Parsons: In our research, we’ve looked at some long term physical side effects of transplant as well as how children perceive their quality of life. The issues critical to children differ dramatically depending on their age at transplant, their age at the time they are interviewed, and the number of months since transplant.

For example, children who undergo transplant during their teenage years find the isolation from their friends and dependence on “hovering” parents during the recovery period very difficult to handle. Younger children, on the other hand, expect and want a parent to hover when they are ill.

Newsletter: What sort of long-term physical problems do survivors of pediatric transplant report?

Parsons: The most common are pulmonary (lung) problems, growth problems, delayed puberty, and one that pushes many kids over the edge—dental/facial problems.

Newsletter: Do the pulmonary problems interfere with children’s ability to be physically active?

Susan Parsons

Parsons: We see long-term pulmonary problems in 30 to 40 percent of our pediatric survivors, but many are able to adapt their lifestyle so that they can participate in aerobic activities.

In the past, we used to pull children out of physical education programs if they had pulmonary problems. Now we realize that it’s important for the child to remain in the program and do at least some level of aerobic activity. We work with schools so they have a realistic idea of what the child can achieve.

Newsletter: We receive many calls from parents whose children are not growing at a normal rate after transplant. How common is this problem?

Parsons: Most survivors of pediatric bone marrow or stem cell transplants experience some degree of growth delay. This is a big issue for children as they reach puberty.

If the child is transplanted after going through puberty, there’s no change in growth. Those most vulnerable appear to be children who are just about to go through puberty when they are transplanted—those in the 9- to 11-year old range.

It takes close collaboration between transplanters and specialists to address this problem. Sometimes growth hormones can help. Another strategy is to delay the onset of puberty with lupron, which enables some children to grow a few more inches.

Newsletter: What sort of dental/facial problems do pediatric transplant survivors experience?

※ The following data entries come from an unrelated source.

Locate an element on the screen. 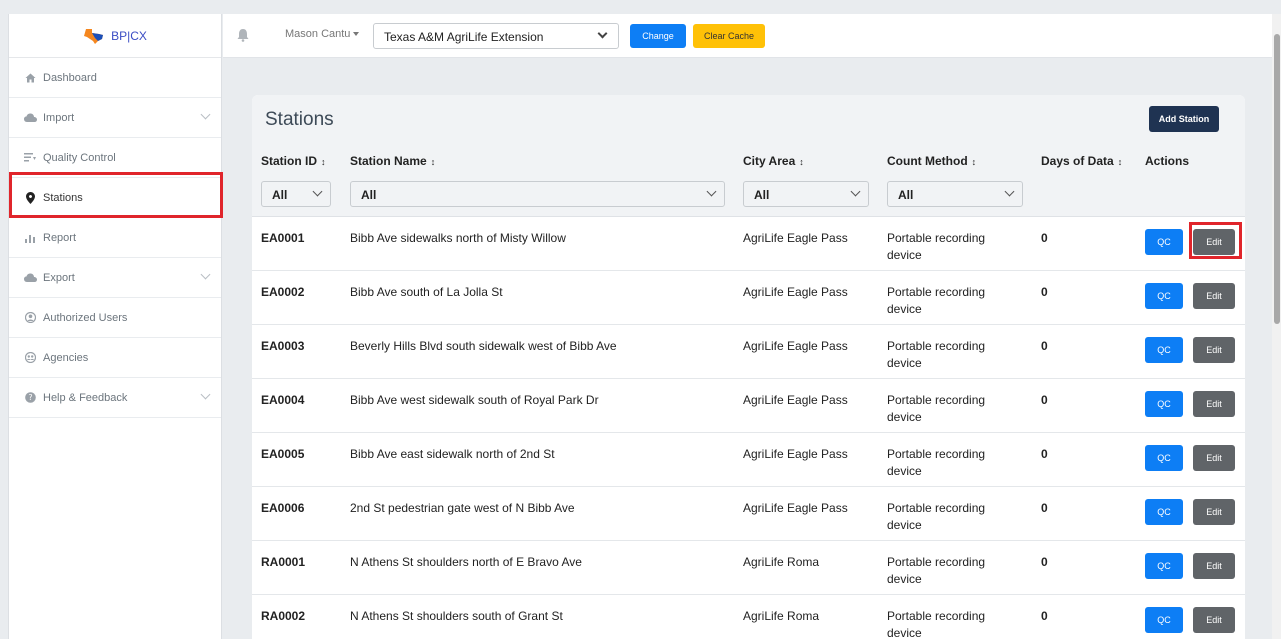 This screenshot has width=1281, height=639. filter-city-area: All is located at coordinates (806, 194). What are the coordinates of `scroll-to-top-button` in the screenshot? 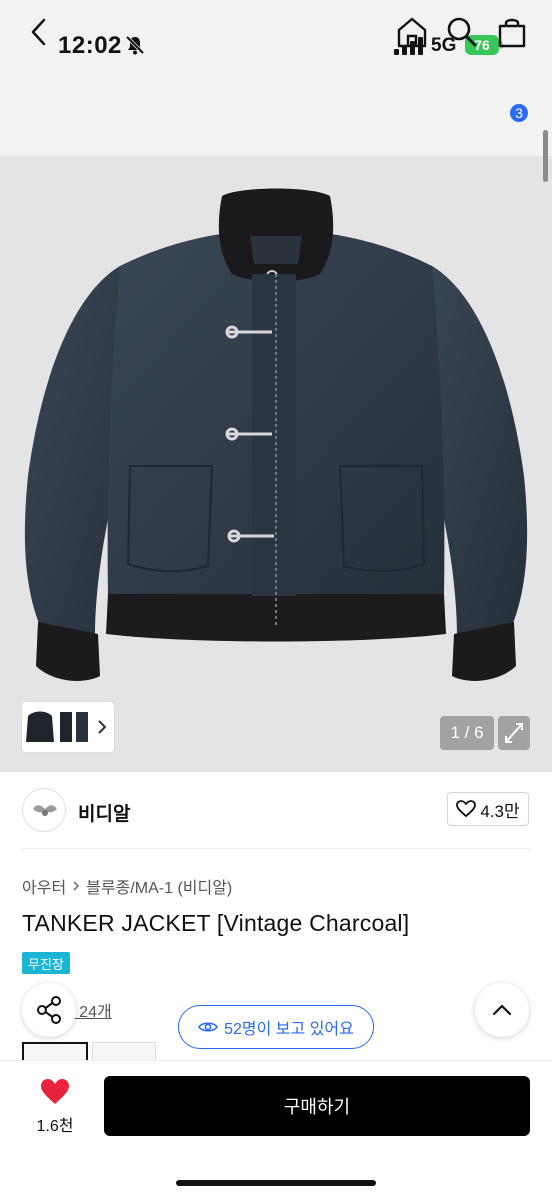 It's located at (502, 1010).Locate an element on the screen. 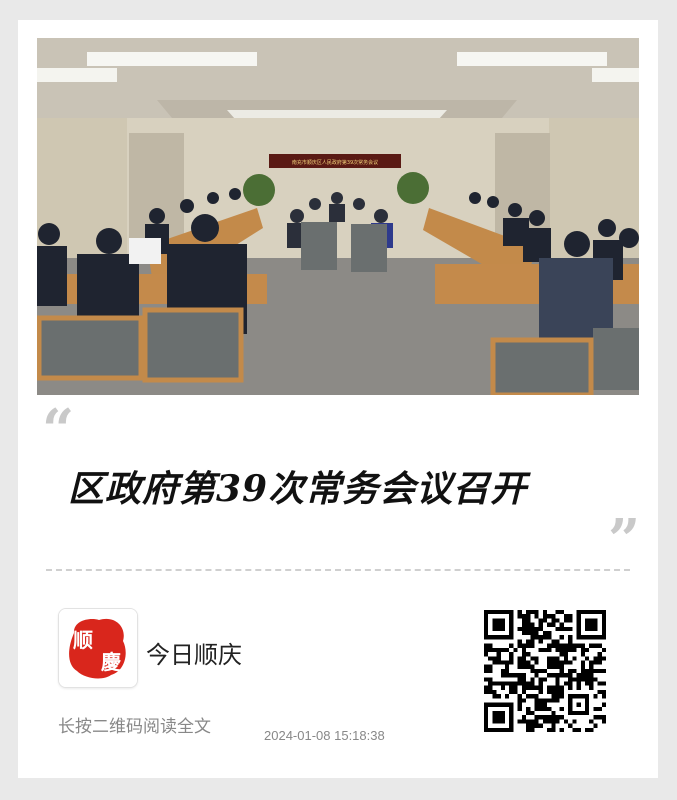  photo-banner-text: 南充市顺庆区人民政府第39次常务会议 is located at coordinates (335, 162).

Parsons: Children who are transplanted when they are less than 5 years of age usually have markedly abnormal teeth. The medical literature suggests that this is associated with radiation therapy, but I’ve seen the same problem in children who were treated with busulfan and various combinations of chemotherapy drugs.

The children experience a high level of tooth decay and are sometimes missing secondary teeth after they lose their baby teeth. Teeth fall out and braces may not stay on because the roots of the teeth are too short.

Dentists often don’t understand that radiation and chemotherapy at an early age can impact the growth of teeth, and consequently don’t give the appropriate care. We’re working with the American Dental Association to educate dentists about the special needs of these children.

Newsletter: Overall, how do the survivors of pediatric transplant that you’ve interviewed view their quality of life?

Parsons: It depends on whether or not they are experiencing complications such as chronic graft-versus-host disease, and whether the disease has recurred.

Children’s perceptions on how well they are doing correlate highly with physicians’ reports about their status. Most of the 150 survivors we studied thought they were doing better in all areas than their parents did. Parents’ perceptions of how well the child was doing depended heavily on how well the parents felt they, themselves, were doing.